* [SOURCE RECORDS]:
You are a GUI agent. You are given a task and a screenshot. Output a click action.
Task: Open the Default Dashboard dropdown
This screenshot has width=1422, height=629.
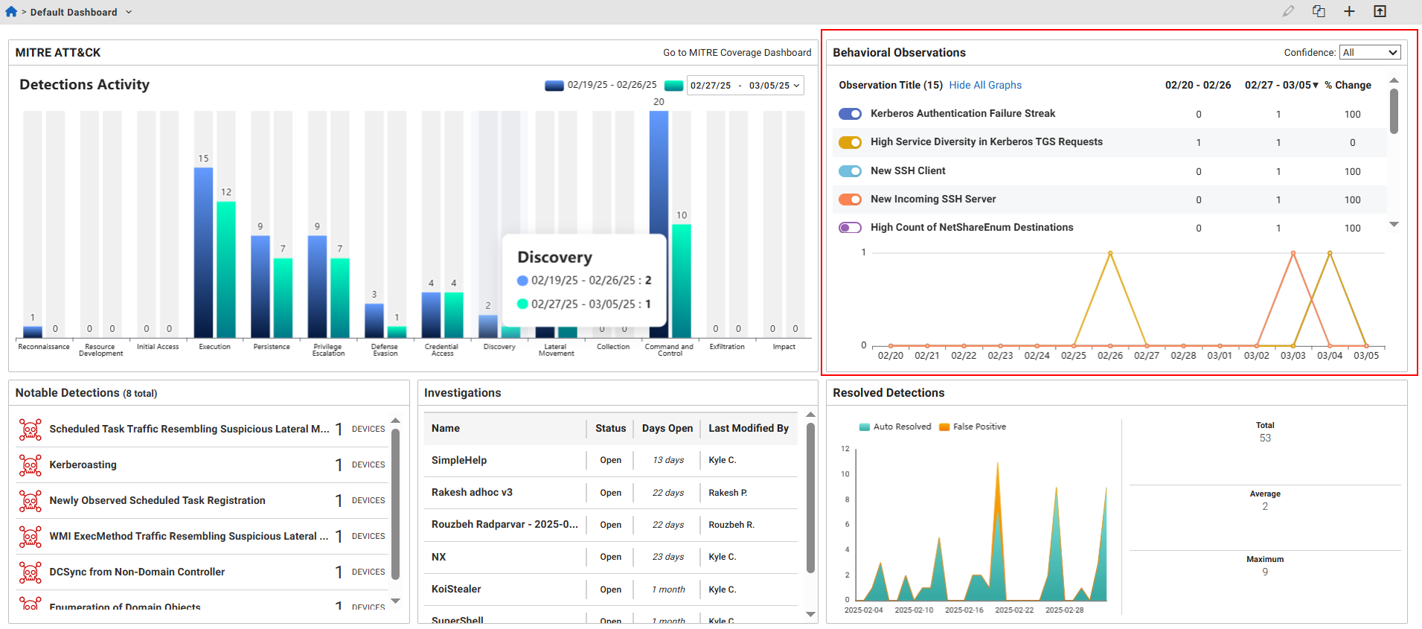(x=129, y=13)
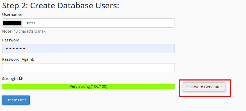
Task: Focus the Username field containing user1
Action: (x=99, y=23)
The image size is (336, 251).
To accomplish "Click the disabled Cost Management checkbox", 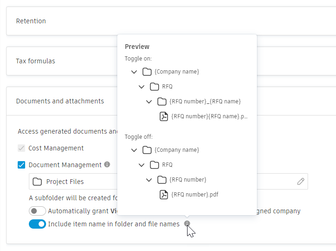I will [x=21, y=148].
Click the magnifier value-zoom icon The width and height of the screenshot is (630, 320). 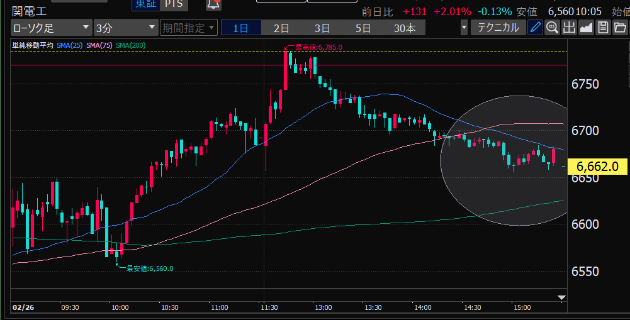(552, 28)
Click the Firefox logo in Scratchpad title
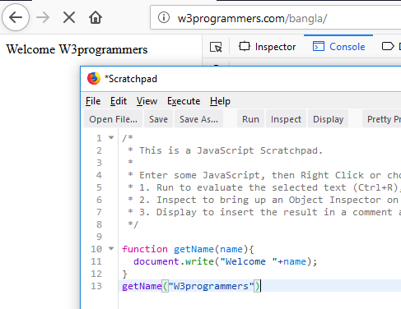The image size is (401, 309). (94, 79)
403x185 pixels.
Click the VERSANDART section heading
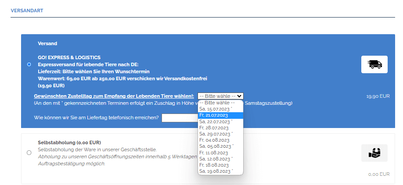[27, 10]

* * *

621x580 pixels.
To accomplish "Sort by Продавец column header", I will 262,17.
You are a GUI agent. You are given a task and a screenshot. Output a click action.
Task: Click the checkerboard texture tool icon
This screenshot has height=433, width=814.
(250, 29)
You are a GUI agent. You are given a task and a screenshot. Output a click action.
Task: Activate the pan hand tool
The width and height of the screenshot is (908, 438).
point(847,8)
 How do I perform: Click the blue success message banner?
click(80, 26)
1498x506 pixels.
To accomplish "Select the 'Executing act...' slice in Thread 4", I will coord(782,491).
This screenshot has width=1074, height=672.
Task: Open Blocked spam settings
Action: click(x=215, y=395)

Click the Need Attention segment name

--

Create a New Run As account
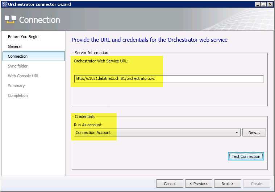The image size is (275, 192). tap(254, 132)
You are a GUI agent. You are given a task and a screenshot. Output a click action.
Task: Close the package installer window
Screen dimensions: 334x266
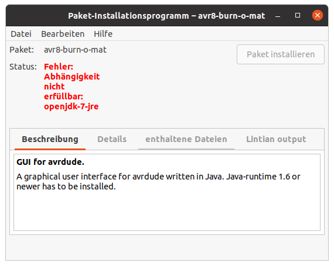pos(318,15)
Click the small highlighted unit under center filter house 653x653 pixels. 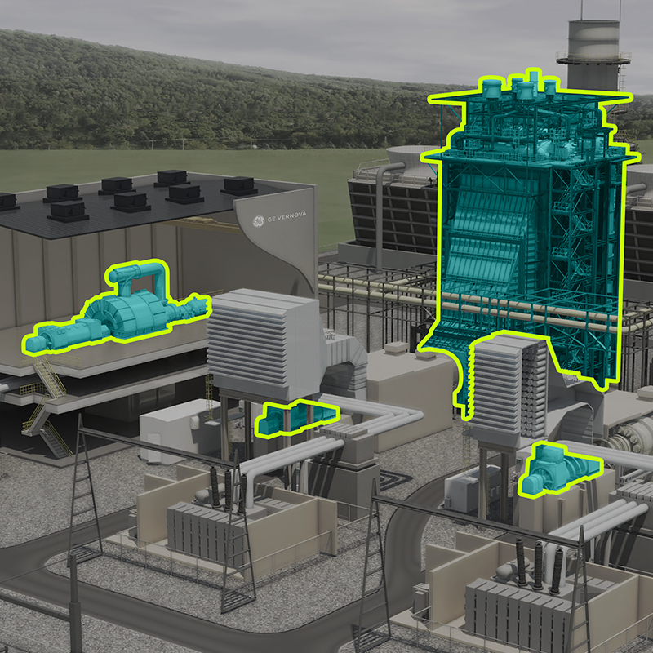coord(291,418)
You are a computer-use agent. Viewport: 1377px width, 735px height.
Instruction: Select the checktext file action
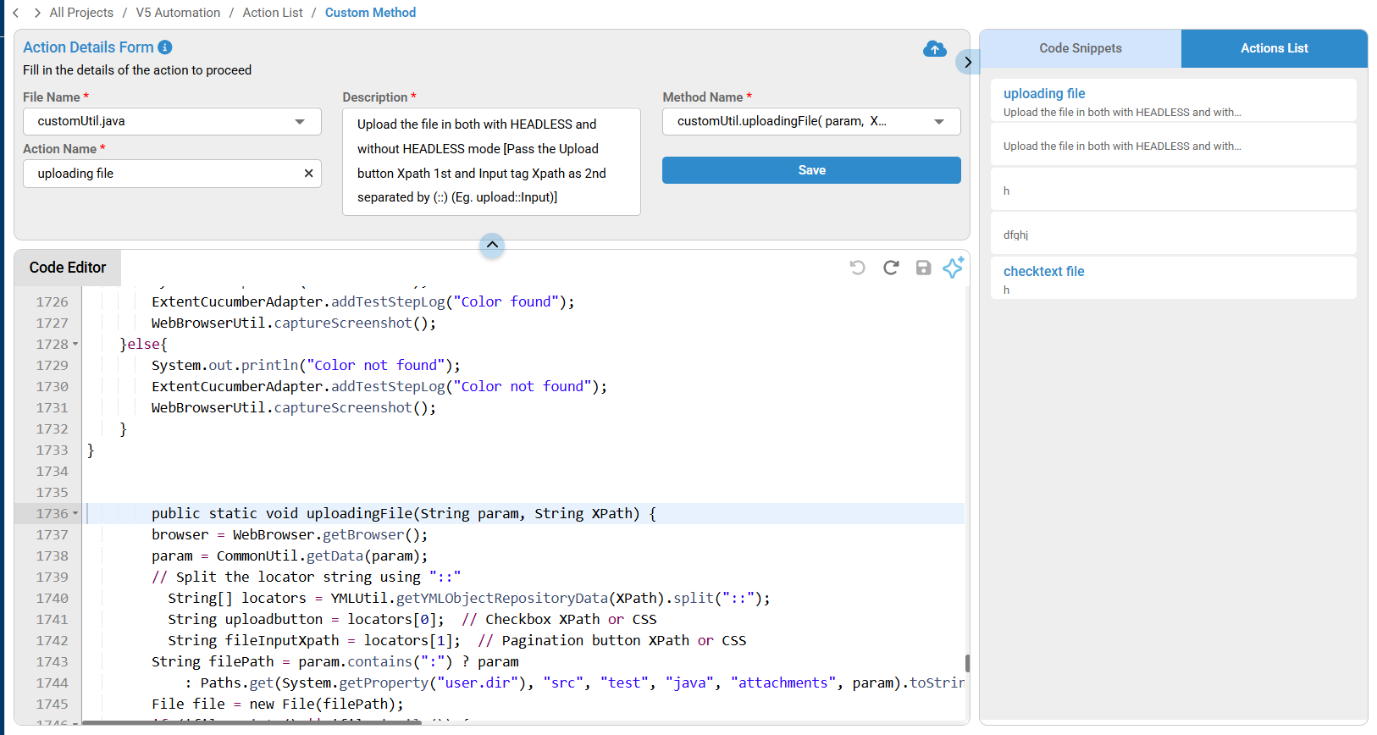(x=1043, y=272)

* [TASK PROMPT]: Rewrite everything from "You are a computer-use" down to "(x=1043, y=272)", with "computer-use agent" changed to "GUI agent" and nothing else altered. Leave the pictures out.

* [FULL SOLUTION]:
You are a GUI agent. Viewport: 1377px width, 735px height.
Instruction: Select the checktext file action
(x=1043, y=272)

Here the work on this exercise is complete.